In this case, the “event” flag is sent ($FF, or 11111111, a value that can’t happen when exchanging coordinates because X=224 is 11100000), but after sending it, the computer blocks until it gets the same byte as an acknowledgment.

At this point, I know both computers are at known places in their loop and ready to chat more (this is called a barrier). One status byte follows (‘H’ for hit), an answer is awaited, then the four bytes (X, Y, dX, dY) required are sent using the same technique: putting the value in the serial data register, and wait for an answer to be read.

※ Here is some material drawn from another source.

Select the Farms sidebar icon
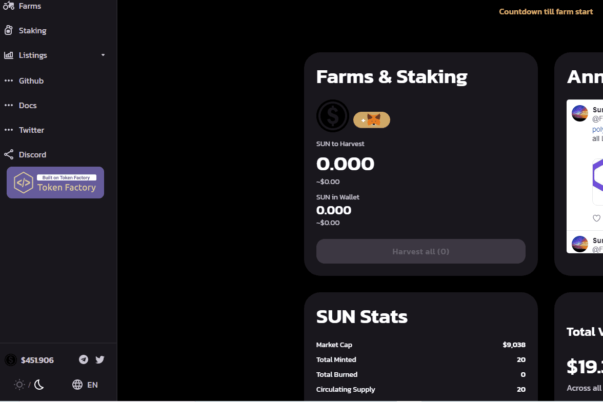 tap(9, 6)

The same flag-based I/O barrier happens when a player misses the puck and it crashes on their side of the table. That fact is sent over serial, even if the opponent’s game engine may have arrived at the same conclusion at the same time: if for some reason a desync happens, that fixes it.

And that’s all. The serial communication takes about 300 cycles per frame in general, and 600 when the puck is hit, most of those consisting of waiting for a reply.

At first, the communication was synchronous for every message, but as both computers’ vertical blanking is never synchronized unless one is very lucky turning them on at the same nanosecond, this induced frame dropping, which was unsatisfying. The opponent’s paddle coordinates can, after all, be late one frame!

Conclusion

I have taken a lot of pleasure coding this clone of Shufflepuck Cafe. I don’t think I would have succeeded if I had not started my game development adventure with the simpler Glider, and I learned a lot in the process of developing these two games. I am very happy with the result I achieved – even though my clone is not feature-complete compared to the original (pusher configuration and blockers are missing, and the opponent’s pushers are identical whereas some of them have smaller ones in the original), I consider I have captured the essence of Shufflepuck’s ambiance. And, in my opinion, these missing features are really offset by the presence of two-player mode.

I hope you will have as much pleasure playing it, and if you have read this article this far, I guess you’re a nerd and suppose it brought you joy too.

You can download Shufflepuck Cafe for Apple II on the project’s homepage, and look at the source code on the Github page. I tried to comment it profusely, both for the reader and for my future self.